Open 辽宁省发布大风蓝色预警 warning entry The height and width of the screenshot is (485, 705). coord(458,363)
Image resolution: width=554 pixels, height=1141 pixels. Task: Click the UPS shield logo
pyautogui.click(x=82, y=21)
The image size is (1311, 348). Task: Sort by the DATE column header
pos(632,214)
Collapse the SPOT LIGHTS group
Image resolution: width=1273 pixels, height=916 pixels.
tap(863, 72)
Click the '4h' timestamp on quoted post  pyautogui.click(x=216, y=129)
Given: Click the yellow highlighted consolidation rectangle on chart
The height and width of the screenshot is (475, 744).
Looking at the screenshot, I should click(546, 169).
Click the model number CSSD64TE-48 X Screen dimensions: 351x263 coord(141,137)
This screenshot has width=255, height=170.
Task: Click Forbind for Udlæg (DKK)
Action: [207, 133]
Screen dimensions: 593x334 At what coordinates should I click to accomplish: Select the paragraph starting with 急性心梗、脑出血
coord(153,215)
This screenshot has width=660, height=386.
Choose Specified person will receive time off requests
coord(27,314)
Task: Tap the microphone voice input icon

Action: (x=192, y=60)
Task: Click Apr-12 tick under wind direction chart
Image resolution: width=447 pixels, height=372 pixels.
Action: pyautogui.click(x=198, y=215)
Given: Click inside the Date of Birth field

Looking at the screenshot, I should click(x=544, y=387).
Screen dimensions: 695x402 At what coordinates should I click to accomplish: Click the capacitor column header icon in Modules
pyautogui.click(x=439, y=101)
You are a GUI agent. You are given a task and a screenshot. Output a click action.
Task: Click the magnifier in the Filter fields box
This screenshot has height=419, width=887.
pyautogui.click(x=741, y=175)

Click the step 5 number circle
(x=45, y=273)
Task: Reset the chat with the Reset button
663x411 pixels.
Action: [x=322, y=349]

## The task
In the lines above, find the word "chart" and copy every line it occurs in.

## Output below
Given: Click the yellow highlighted consolidation rectangle on chart
Task: Click Apr-12 tick under wind direction chart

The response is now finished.